Start of Material provided

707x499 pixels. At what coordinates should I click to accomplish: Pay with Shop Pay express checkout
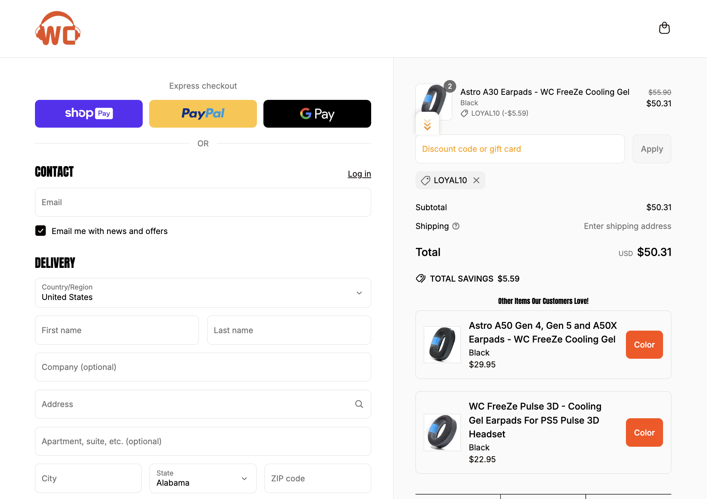(x=89, y=114)
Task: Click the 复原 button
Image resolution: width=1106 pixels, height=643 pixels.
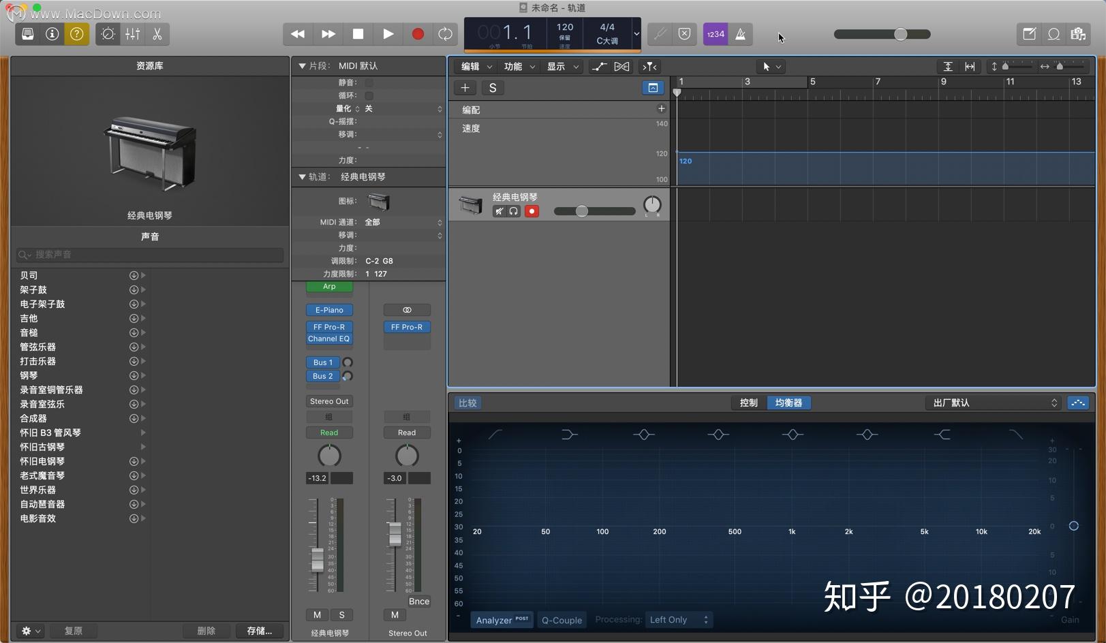Action: (x=73, y=631)
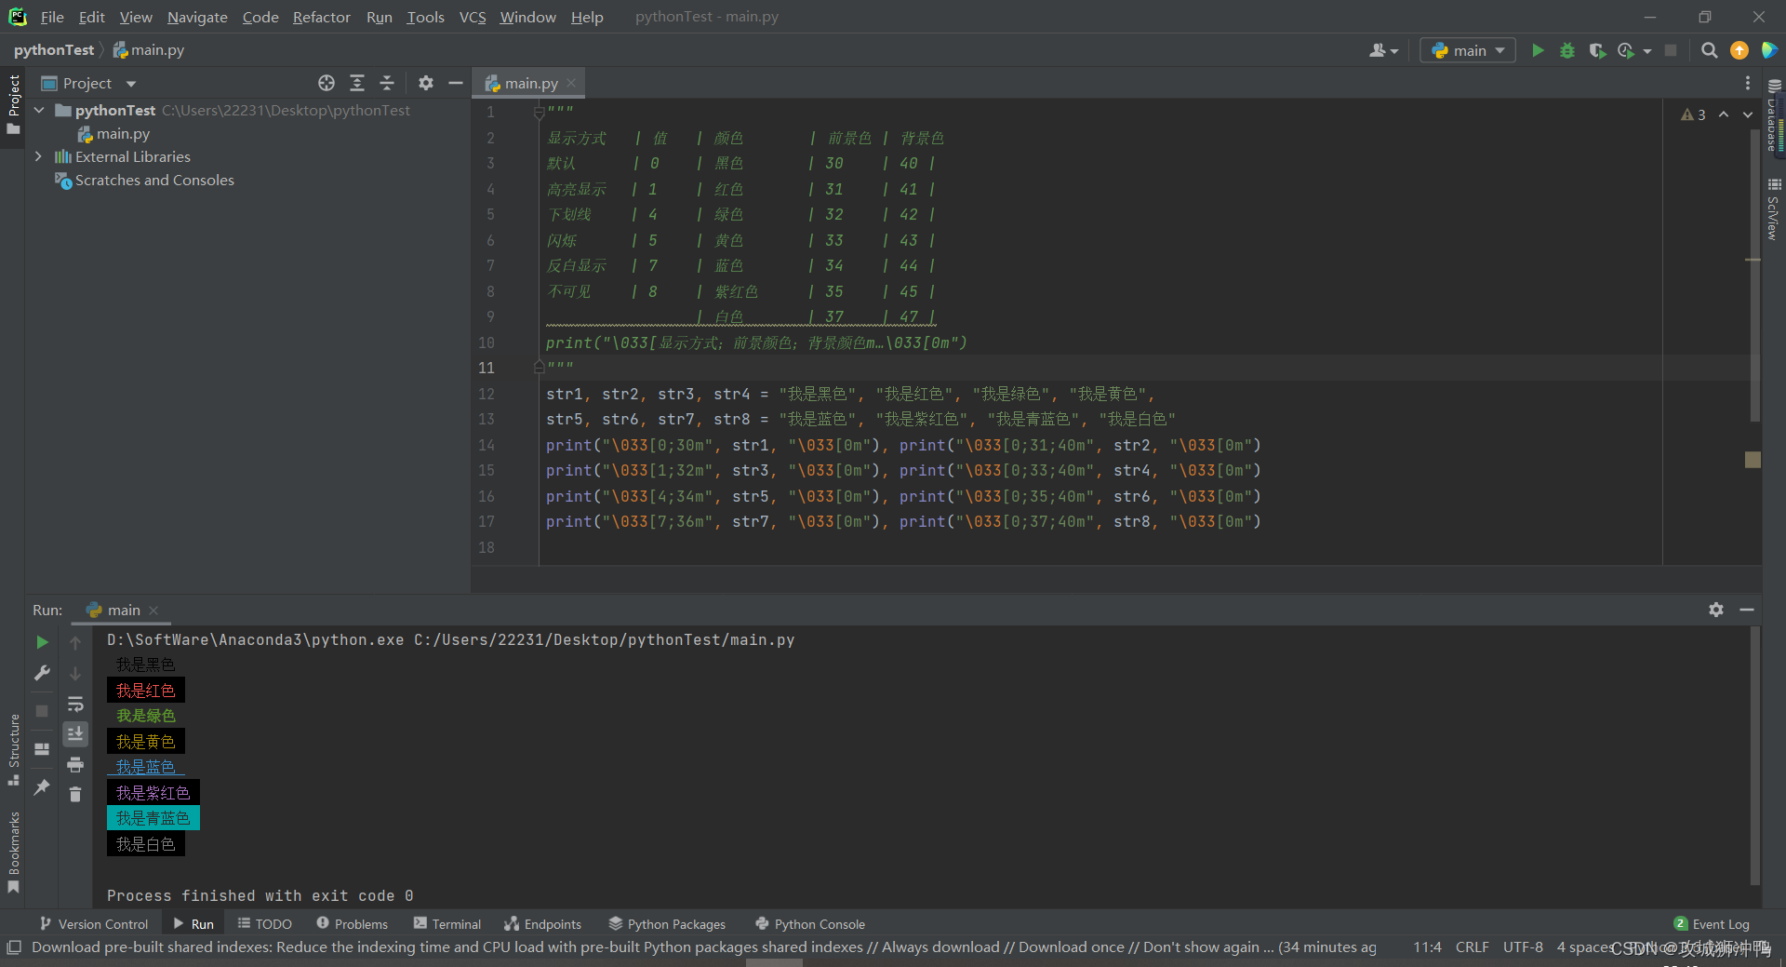Click the stop process icon in toolbar
The image size is (1786, 967).
tap(1671, 50)
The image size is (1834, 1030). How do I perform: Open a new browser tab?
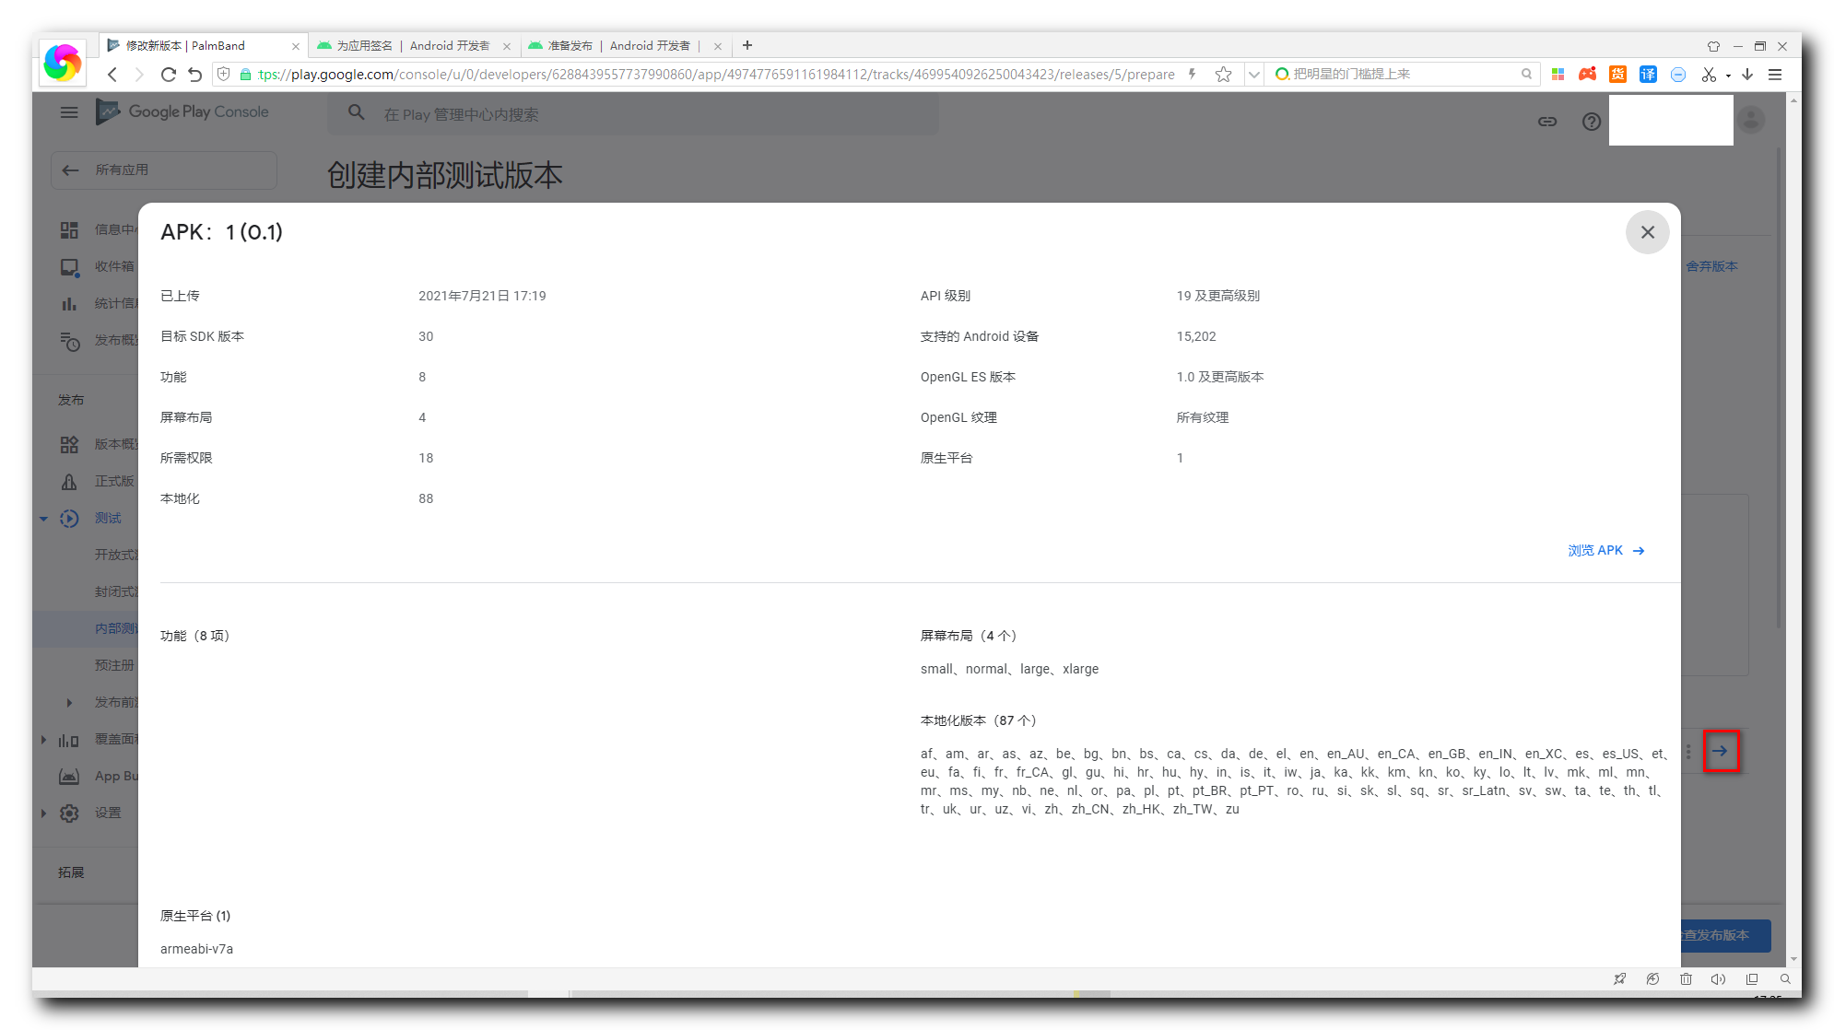[747, 45]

End of Material provided

→ Exercise brief:
What is needed is an exact restatement of every line from the one containing "The image size is (1834, 1030)." through the last line of the records, pictures left out.

→ Written reply:
The image size is (1834, 1030). How do I perform: Open a new browser tab?
[747, 45]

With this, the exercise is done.